■ WORK TO BE COMPLETED:
The entries below are to be transcribed in full, without their images.
*** Opening of SUPPLIED RECORDS ***
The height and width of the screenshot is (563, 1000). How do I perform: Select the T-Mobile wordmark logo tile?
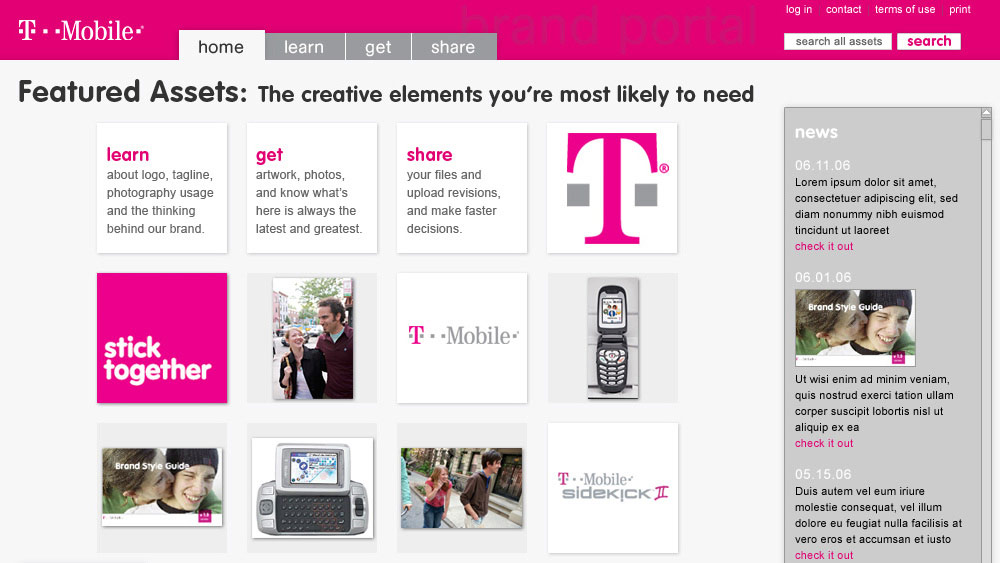pyautogui.click(x=462, y=338)
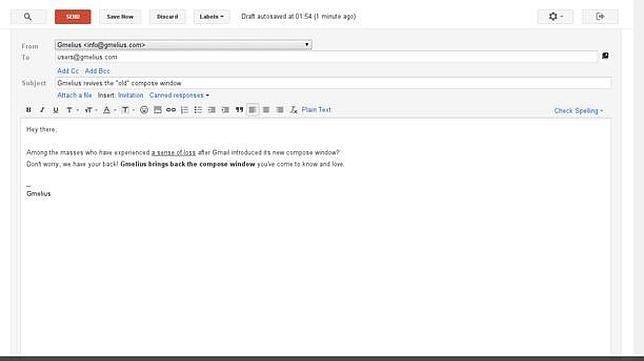Click the Add Cc link

[x=68, y=71]
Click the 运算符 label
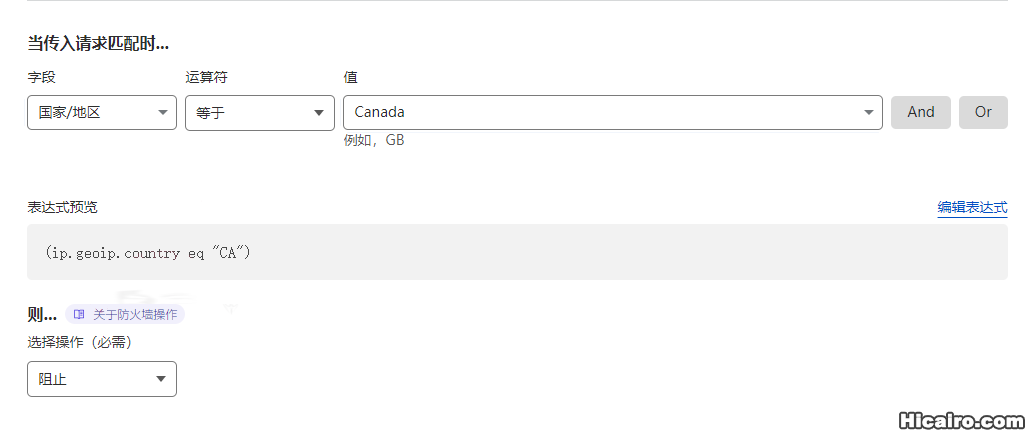Screen dimensions: 1031x438 point(206,77)
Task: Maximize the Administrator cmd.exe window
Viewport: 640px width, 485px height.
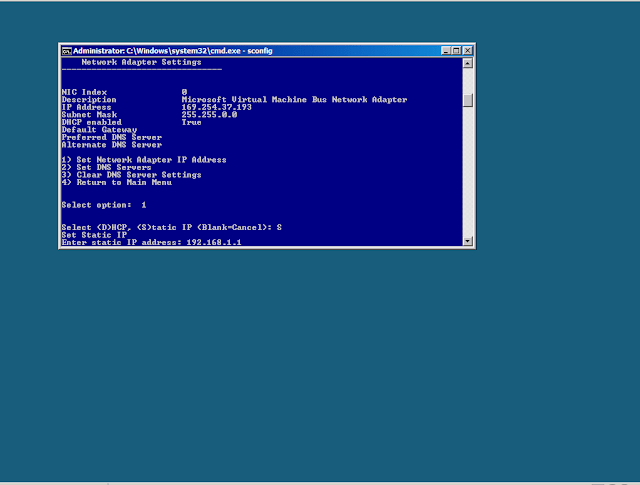Action: 455,50
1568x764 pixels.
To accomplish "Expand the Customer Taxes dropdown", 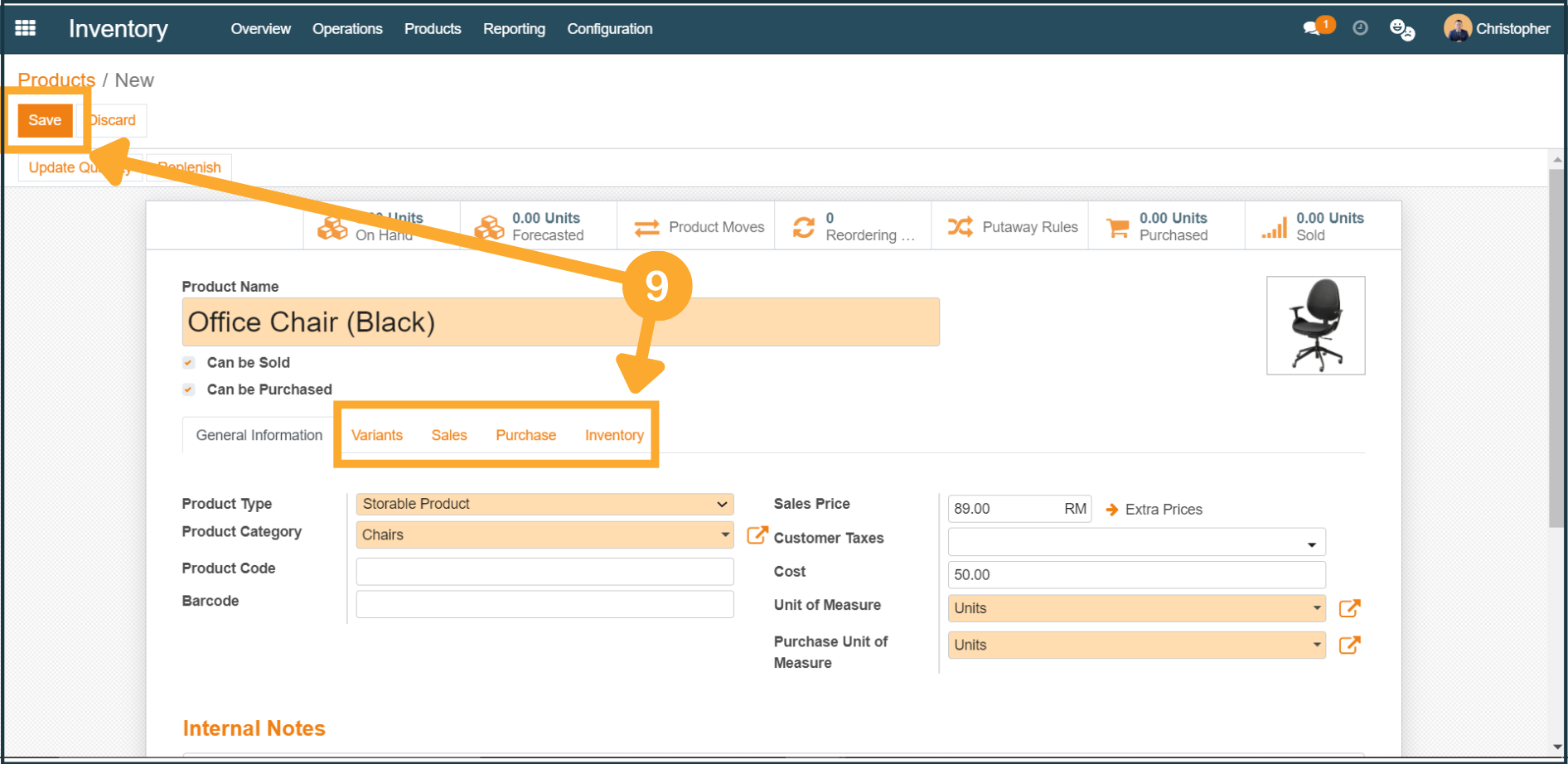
*** Close of SUPPLIED RECORDS ***
■ PROBLEM SOLUTION:
The height and width of the screenshot is (563, 1000). How do I perform: Select the T-Mobile wordmark logo tile?
pyautogui.click(x=462, y=338)
Click the Add Cc link

[x=68, y=71]
Click the 运算符 label
Screen dimensions: 1031x438 point(206,77)
Task: Maximize the Administrator cmd.exe window
Viewport: 640px width, 485px height.
Action: 455,50
1568x764 pixels.
To accomplish "Expand the Customer Taxes dropdown", 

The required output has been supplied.